Instructions to follow: All entries should be copied exactly; the pictures stay out.

[Stored data]
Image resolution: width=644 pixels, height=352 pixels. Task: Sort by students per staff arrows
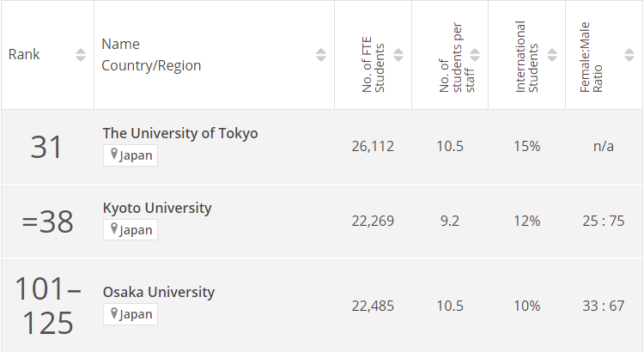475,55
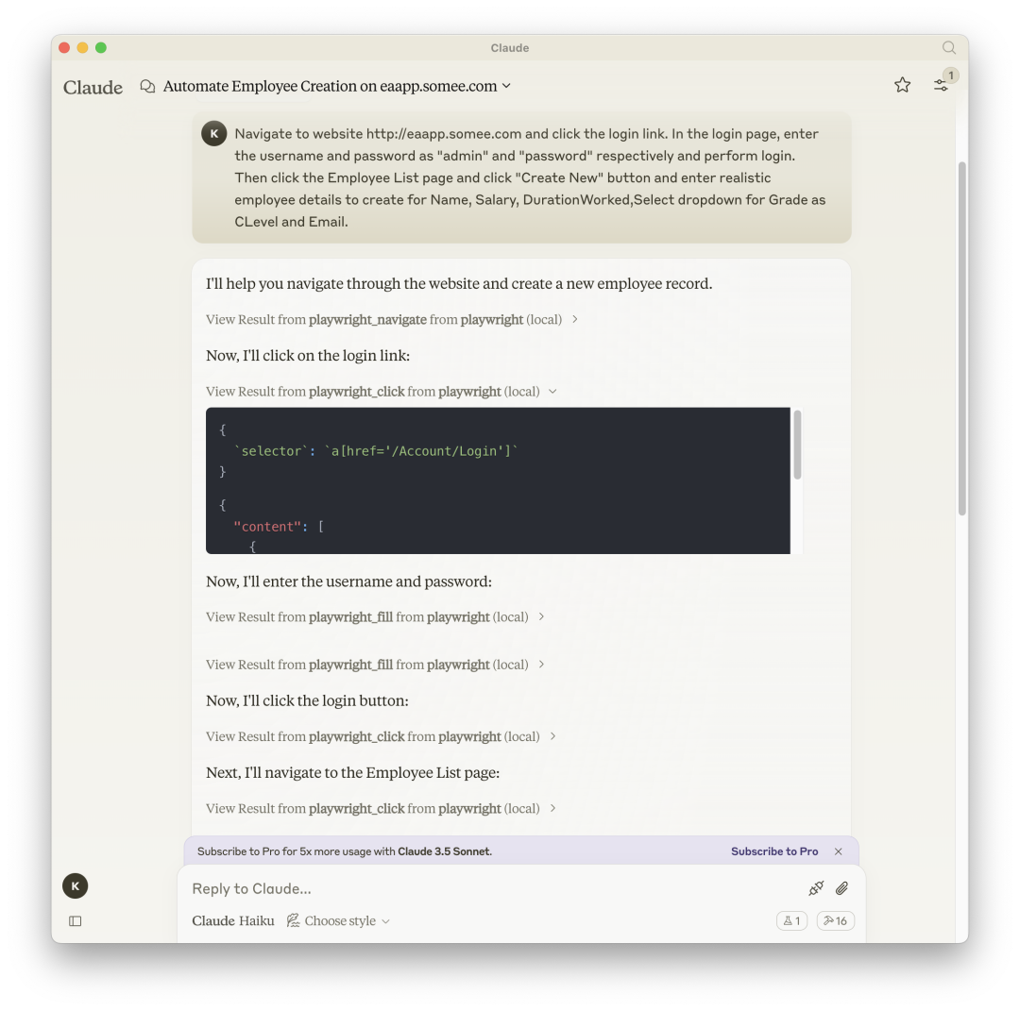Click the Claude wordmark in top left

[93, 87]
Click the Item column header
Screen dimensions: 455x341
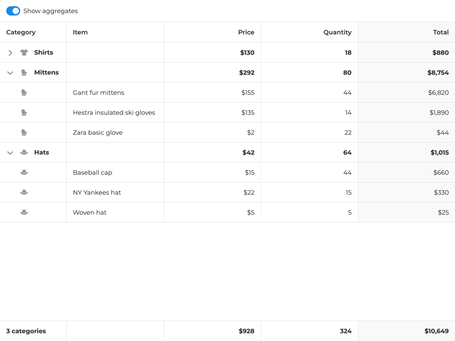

Answer below:
Image resolution: width=644 pixels, height=352 pixels. Task: Sort by students per staff arrows
475,55
Click the Claude wordmark in top left

[93, 87]
Click the Item column header
Screen dimensions: 455x341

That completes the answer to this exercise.